- **Exercise details**
Only the lines from the one containing "This screenshot has width=1353, height=636." through the end of the entries should be repeated, exactly as they appear, first and last included.

- **Records for processing**
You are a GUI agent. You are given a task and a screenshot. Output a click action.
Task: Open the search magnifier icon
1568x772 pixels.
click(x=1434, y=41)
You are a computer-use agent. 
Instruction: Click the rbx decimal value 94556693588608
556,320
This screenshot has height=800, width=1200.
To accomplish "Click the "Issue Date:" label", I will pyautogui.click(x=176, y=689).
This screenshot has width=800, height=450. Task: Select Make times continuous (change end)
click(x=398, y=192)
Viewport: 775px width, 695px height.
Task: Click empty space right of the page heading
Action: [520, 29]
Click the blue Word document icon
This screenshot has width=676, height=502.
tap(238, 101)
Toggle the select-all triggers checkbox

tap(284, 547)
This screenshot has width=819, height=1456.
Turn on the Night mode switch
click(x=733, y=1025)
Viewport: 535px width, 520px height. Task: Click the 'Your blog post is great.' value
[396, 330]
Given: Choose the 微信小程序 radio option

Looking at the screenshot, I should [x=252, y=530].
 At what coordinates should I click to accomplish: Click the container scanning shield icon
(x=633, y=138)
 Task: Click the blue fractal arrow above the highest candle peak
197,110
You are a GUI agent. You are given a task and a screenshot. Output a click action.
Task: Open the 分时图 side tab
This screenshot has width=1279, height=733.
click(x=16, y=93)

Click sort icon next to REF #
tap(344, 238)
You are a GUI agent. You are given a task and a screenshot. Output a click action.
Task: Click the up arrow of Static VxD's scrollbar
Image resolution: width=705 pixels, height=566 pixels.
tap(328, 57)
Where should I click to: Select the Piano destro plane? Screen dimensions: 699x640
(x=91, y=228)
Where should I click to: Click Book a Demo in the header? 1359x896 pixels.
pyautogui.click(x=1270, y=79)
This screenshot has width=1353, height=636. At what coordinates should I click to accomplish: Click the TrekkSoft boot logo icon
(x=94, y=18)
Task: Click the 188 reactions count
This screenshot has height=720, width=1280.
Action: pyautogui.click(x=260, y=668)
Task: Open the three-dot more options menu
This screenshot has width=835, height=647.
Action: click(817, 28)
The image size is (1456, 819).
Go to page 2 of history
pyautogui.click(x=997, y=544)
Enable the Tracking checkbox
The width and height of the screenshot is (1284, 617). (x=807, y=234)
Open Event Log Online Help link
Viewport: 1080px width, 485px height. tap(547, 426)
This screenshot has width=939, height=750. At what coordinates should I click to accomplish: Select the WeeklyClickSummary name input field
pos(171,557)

- **Exercise solution**
This screenshot has width=1353, height=636. At what coordinates should I click to accomplish: Click the TrekkSoft boot logo icon
(x=94, y=18)
Task: Click the 188 reactions count
This screenshot has height=720, width=1280.
Action: pyautogui.click(x=260, y=668)
Task: Open the three-dot more options menu
This screenshot has width=835, height=647.
Action: click(817, 28)
The image size is (1456, 819).
Go to page 2 of history
pyautogui.click(x=997, y=544)
Enable the Tracking checkbox
The width and height of the screenshot is (1284, 617). (x=807, y=234)
Open Event Log Online Help link
Viewport: 1080px width, 485px height. tap(547, 426)
This screenshot has width=939, height=750. At what coordinates should I click to accomplish: Select the WeeklyClickSummary name input field
pos(171,557)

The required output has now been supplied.